A revolução silenciosa dos aparelhos auditivos modernos pouco tem a ver com os dispositivos volumosos que os nossos avós conheciam. Hoje, são mini-computadores que se adaptam a ambientes específicos – conseguem amplificar a voz de um amigo num restaurante barulhento enquanto reduzem o ruído de fundo. Tecnologia de ponta, sim, mas acessível? Essa é outra conversa. O SNS cobre parte dos custos, mas as listas de espera podem ser longas, e os modelos mais avançados permanecem um investimento significativo para muitas famílias.

O neurocientista Dr. Ricardo Silva, do Instituto de Medicina Molecular, explica: 'O cérebro auditivo é como um músculo. Se não for estimulado, atrofia. A privação sonora prolongada pode levar a alterações estruturais no córtex auditivo, dificultando a reabilitação.' Esta descoberta recente mudou paradigmas – já não se espera que a perda seja 'severa' para intervir. A deteção precoce tornou-se crucial.

Nas escolas portuguesas, um projeto pioneiro está a mudar vidas. Crianças com perdas auditivas ligeiras, muitas vezes não diagnosticadas, estão a receber apoio personalizado. 'Notávamos que alguns alunos pareciam desatentos ou com dificuldades de aprendizagem', conta a professora Sofia Martins, de Lisboa. 'Após rastreios auditivos, descobrimos que muitos simplesmente não ouviam bem. Agora, com estratégias simples e, quando necessário, dispositivos de apoio, o seu rendimento escolar melhorou dramaticamente.'

Mas a tecnologia é apenas parte da solução. A psicóloga clínica Ana Lopes especializou-se em acompanhar pessoas no processo de adaptação a aparelhos auditivos. 'Há um luto a fazer pelo som que se perdeu, e uma nova identidade a construir. Muitos pacientes descrevem os primeiros dias como avassaladores – ouvem o frigorífico a trabalhar, o tic-tac do relógio, sons que há anos não registavam. É uma reeducação auditiva.'

Nos cafés de Coimbra, um grupo de homens e mulheres entre os 40 e os 80 anos reúne-se mensalmente. Chamam-lhe 'Clube do Ouvido Atento'. Partilham dicas, frustrações e conquistas.

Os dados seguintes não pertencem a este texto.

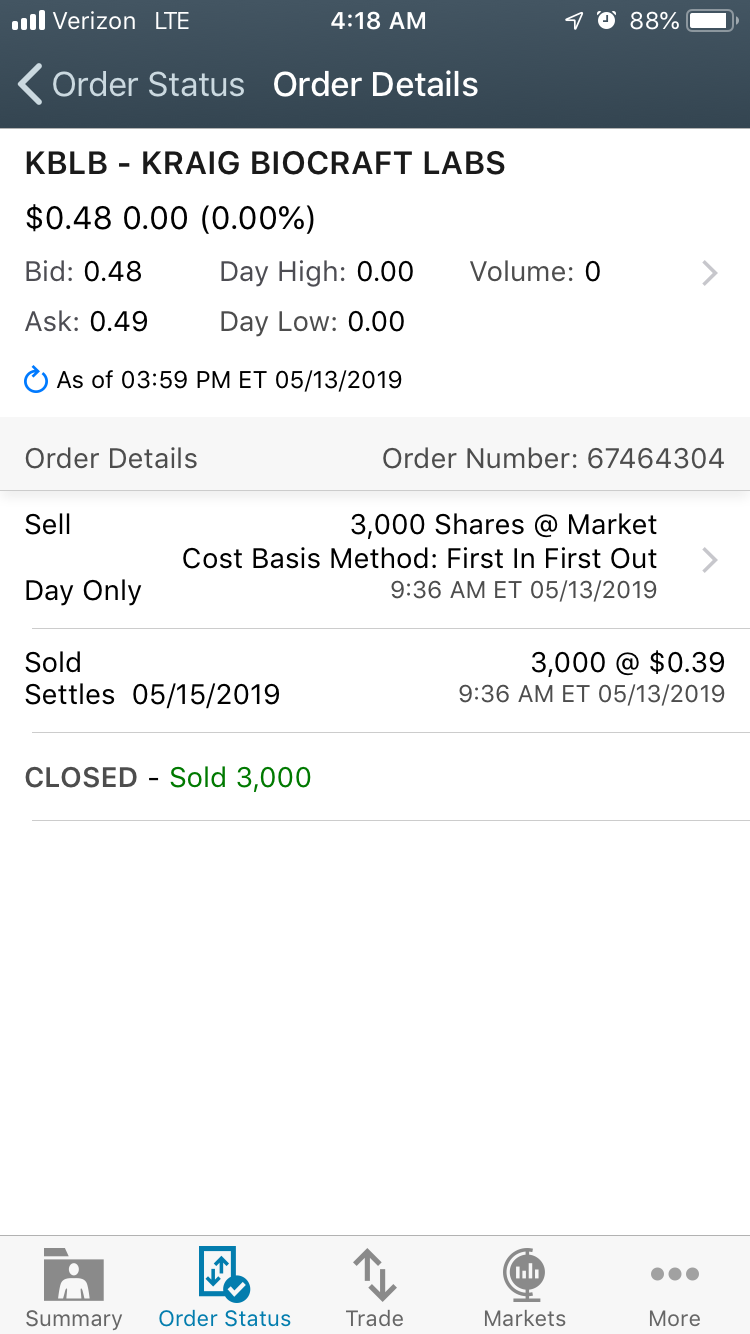750x1334 pixels.
Task: Tap the order number 67464304
Action: pyautogui.click(x=655, y=459)
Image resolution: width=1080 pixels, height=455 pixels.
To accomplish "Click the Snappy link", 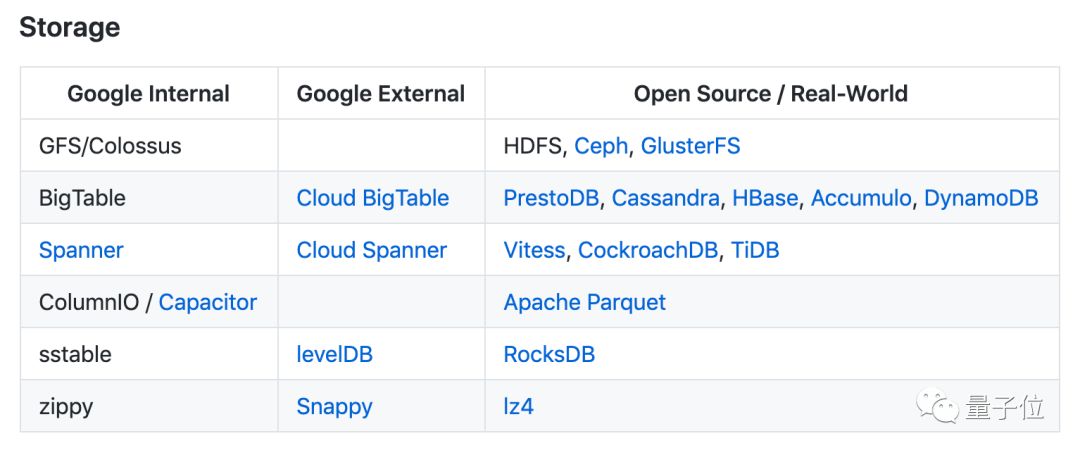I will [334, 406].
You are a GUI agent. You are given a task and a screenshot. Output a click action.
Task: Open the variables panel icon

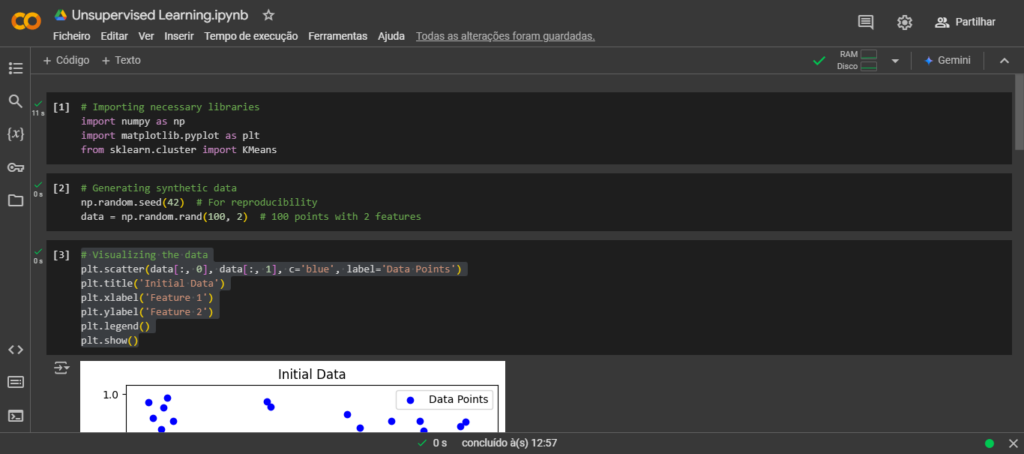[15, 134]
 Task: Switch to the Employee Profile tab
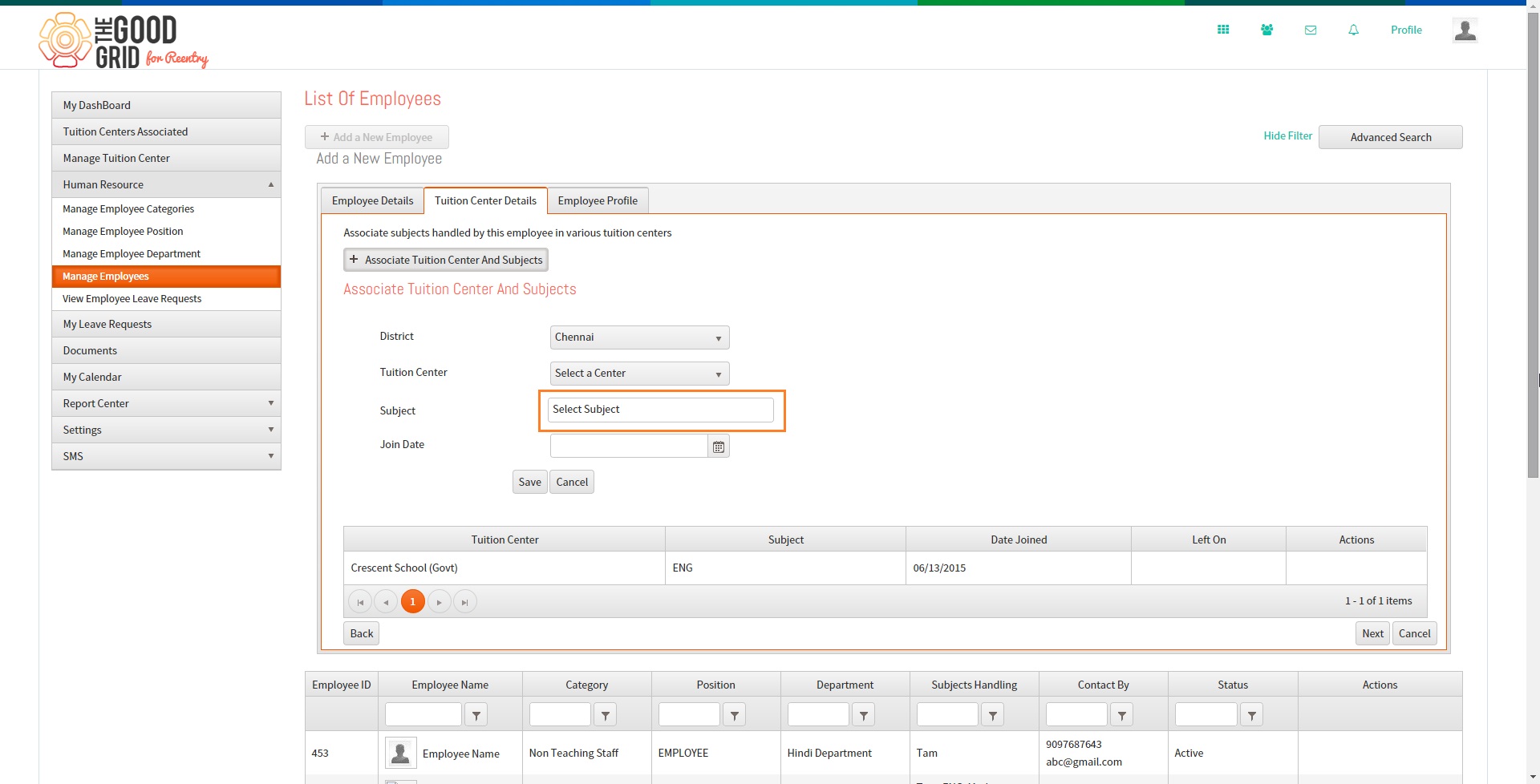coord(598,200)
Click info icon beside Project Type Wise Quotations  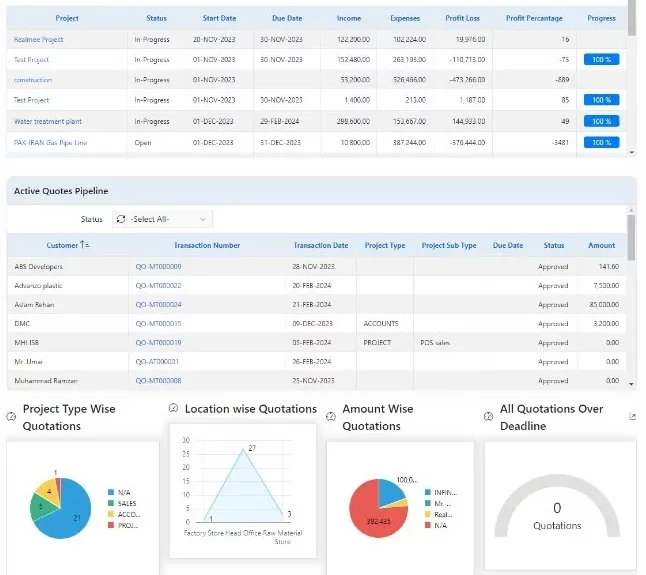[x=11, y=416]
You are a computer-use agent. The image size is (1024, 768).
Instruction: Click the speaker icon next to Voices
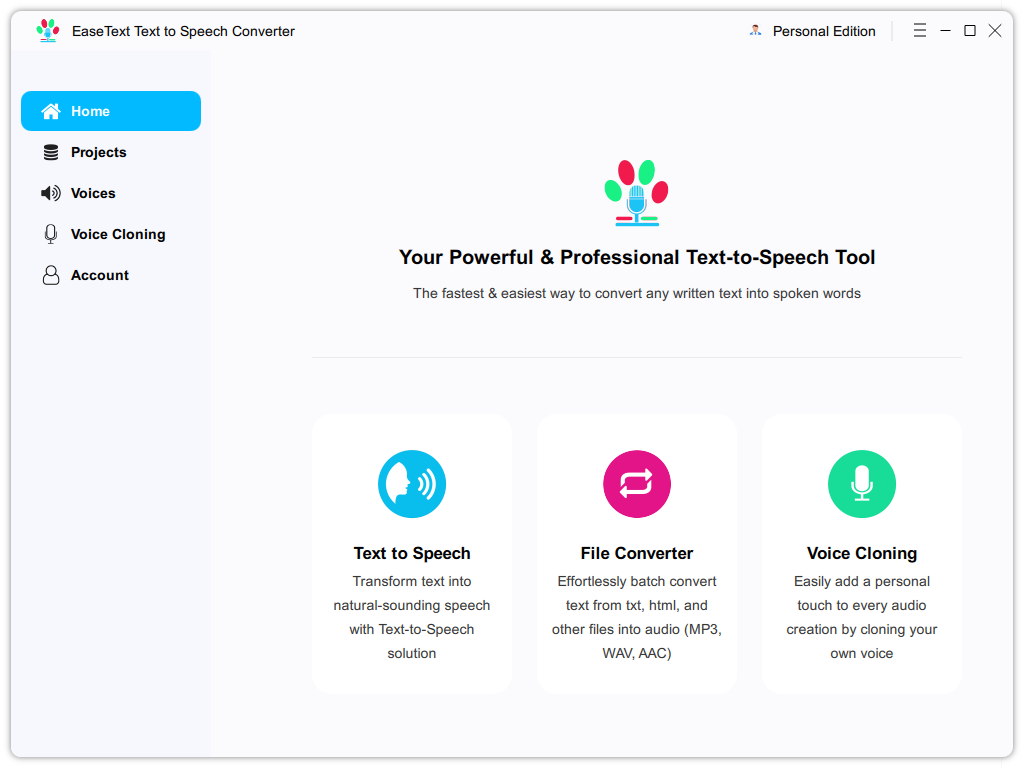pyautogui.click(x=49, y=193)
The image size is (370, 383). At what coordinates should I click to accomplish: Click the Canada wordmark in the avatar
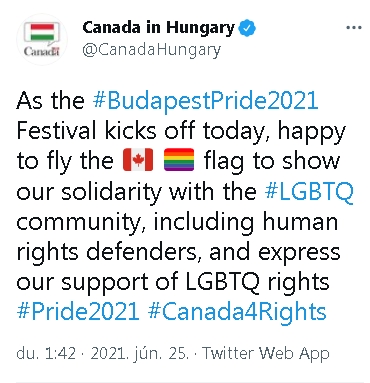(x=42, y=51)
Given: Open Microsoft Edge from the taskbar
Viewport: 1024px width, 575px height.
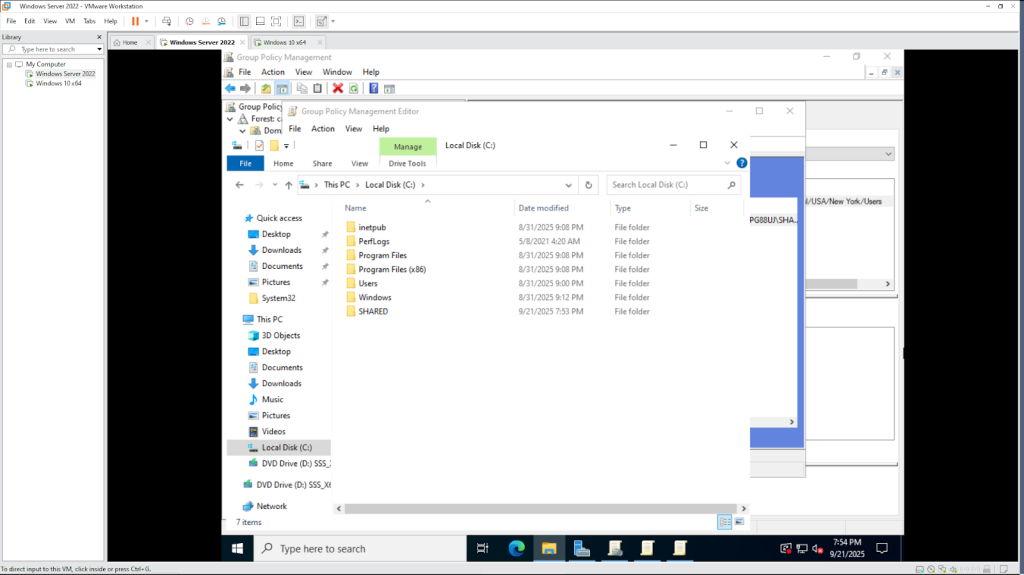Looking at the screenshot, I should point(516,548).
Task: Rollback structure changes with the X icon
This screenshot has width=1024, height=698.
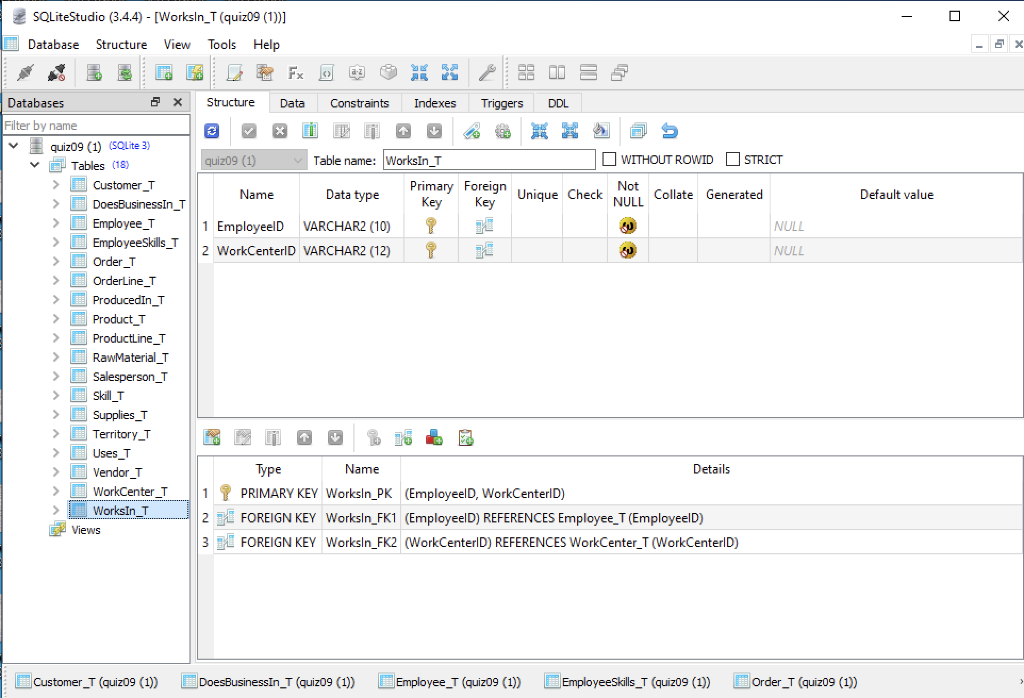Action: point(278,130)
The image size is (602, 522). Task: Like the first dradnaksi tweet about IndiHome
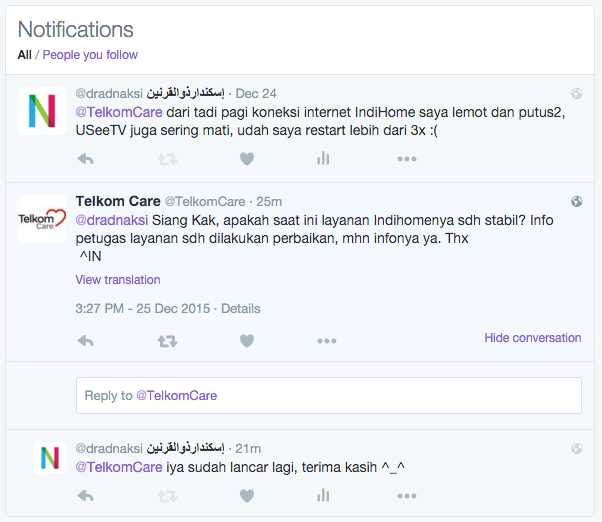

João, 52 anos, chef de cozinha, perdeu parte da audição devido ao ruído constante das cozinhas profissionais. 'Aqui ninguém me pede para repetir, ninguém fala devagar como se eu fosse incapaz. Finalmente posso ser eu próprio.' Este apoio entre pares tem provado ser tão importante quanto o tratamento médico.

O futuro da saúde auditiva em Portugal está a ser escrito em laboratórios de Braga e no Algarve, onde se investigam soluções baseadas em inteligência artificial e regeneração celular. Enquanto isso, nas ruas, cresce a consciencialização. Campanhas como 'Ouve o Mundo' levam rastreios gratuitos a feiras e mercados, desmistificando o tema.

Recuperar a audição é mais do que voltar a ouvir – é reconquistar a conexão com o mundo e com os outros. É redescobrir a música dos pequenos momentos: o riso de uma criança, a melodia da chuva contra a janela, o 'bom dia' do vizinho. Num país conhecido pela sua voz suave e pelas conversas de café, ouvir bem não é um luxo – é uma forma de preservar a nossa humanidade partilhada.

A próxima vez que alguém lhe pedir para repetir, ou notar que o volume da televisão está mais alto do que o habitual, lembre-se: pode não ser distração. Pode ser um pedido silencioso de ajuda, uma porta entreaberta para um mundo que está, lentamente, a ficar mais silencioso. E nesse silêncio, perdem-se histórias, perde-se contacto, perde-se vida. A boa notícia? Nunca foi tão possível recuperar o que parecia perdido.